Friday, February 20, 2009

Someone Finally Getting It

I have written in the past about ticket scalping. I see nothing wrong with it, yet in many locales there are laws against it. Why is this? Simply because a team significantly under priced their ticket for the current market. And had enough political muscle to deny people to sell their private property (ticket) to make money on that certain team. Of course, it is OK for the team to do it themselves, but not OK for you to do it.

When you have season tickets, especially in football, you automatically may under price - or over price - your late season games. If you have your season ticket priced at X and your team is in the playoff hunt late in the year and have an important game with a division rival, the true worth of that ticket at kickoff for that game is more than likely X + Y. Also, any game with certain teams with an insane fan base is always worth X + Y, such as the Steelers and Packers. Or if you like college, Florida, Oklahoma, and many others.

Conversely, if you price a season ticket at X and stink up the joint for the whole season, the market for those tickets is almost always X - Y (again, this doesn't usually affect value of certain teams, mentioned above).

Football has a lot of teams that sell out every game and there are very few games to start with - only 8 regular season games per team. Baseball is not so fortunate. 81 games over six months = the need to generate a lot of walk up sales, especially when it is cold, or during the week, or when the kids are still in school. Not to mention the fact that many, many teams are totally out of the playoff picture by halfway through the season. In football, if you are 3-5 at the halfway point, you still have a shot at the playoffs. In baseball, that same winning percentage at the halfway point gives you a record of approximately 30-51 and virtually zero chance of making the playoffs.
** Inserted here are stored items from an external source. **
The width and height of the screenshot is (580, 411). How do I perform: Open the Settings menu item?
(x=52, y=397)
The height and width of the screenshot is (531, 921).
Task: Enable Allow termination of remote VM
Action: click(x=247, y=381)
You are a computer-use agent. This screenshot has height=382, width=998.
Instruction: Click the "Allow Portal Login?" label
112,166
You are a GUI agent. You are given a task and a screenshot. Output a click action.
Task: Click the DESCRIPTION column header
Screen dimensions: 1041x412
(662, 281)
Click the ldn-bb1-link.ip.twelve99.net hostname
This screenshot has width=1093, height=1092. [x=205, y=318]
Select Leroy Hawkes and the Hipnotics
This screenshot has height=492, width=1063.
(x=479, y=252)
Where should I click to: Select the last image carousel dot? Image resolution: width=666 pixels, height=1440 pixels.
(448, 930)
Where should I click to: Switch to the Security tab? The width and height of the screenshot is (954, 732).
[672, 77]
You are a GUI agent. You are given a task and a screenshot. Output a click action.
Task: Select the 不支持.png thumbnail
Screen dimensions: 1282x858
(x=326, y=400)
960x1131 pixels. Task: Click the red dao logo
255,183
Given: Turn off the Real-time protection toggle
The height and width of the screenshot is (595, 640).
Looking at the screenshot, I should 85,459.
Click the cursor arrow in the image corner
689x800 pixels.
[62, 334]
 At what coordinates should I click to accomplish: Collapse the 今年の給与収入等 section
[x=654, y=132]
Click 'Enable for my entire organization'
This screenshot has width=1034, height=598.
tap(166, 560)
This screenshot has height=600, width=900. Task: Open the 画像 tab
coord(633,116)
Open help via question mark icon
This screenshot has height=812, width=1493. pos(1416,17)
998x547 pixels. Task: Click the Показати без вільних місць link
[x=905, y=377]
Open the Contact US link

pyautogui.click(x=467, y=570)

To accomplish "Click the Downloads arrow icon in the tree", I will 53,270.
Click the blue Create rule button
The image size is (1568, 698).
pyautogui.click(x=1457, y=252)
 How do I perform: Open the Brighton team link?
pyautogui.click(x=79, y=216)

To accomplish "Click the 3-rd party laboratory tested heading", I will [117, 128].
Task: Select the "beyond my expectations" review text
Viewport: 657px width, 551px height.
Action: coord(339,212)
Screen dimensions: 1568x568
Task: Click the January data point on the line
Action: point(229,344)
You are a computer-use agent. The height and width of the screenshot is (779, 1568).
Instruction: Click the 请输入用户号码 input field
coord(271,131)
Attendance will decline. Especially if the Pirates, or Royals, or some other crap team is in town.

But the Cleveland Indians are doing something that every team should do, except maybe the Yankees. Variable pricing. The Brewers started doing something like this last year, as they upped the price for the Cub games at Miller Park. It worked - the place was still sold out for every Cub game, and there was still a dramatic influx of Cub fans from Chicago that came to Miller Park. Through statistical analysis the Indians have tried to figure out what keeps fans away (cold weather, rain, weekdays, crappy opponent) and tried to adjust their prices. Very interesting stuff and I would imagine they will be successful putting more butts into the stands for those games where they would usually have very few. Everyone likes a bargain, and if you have empty seats, why not give them away for a fiver and get someone there to buy parking, hot dogs, beer and whatever else? Better than zero.


Carl from Chicago said...

The Cubs and Sox both use a limited form of variable pricing. The highest price Sox tickets, for example, are the Cubs / Sox series. Then they also price the Yankees / Red Sox games higher.

Cubs do the same thing.

Discounts also for some of the early season games and Monday nights.

I don't think that the differential is enough to impact decisions that much. For example they could probably price the Cubs / Sox games at 5x face value and still sell out.

They also tweak their game packages. They used to have an 11 game package for the Sox, you could pick certain days of the week, and maybe one of the cubs / sox games. They seem to change the rules on those every year.

For the Cubs, pretty much everything sells out right away always, so I guess they are just trying to figure out what the market will bear overall.

Dan from Madison said...

Cubs and Yankees are total outliers to this, and maybe the Red Sox too, as every ticket for every game is pretty much sold at the beginning of the year. That is why the Cubs scalp their own tix.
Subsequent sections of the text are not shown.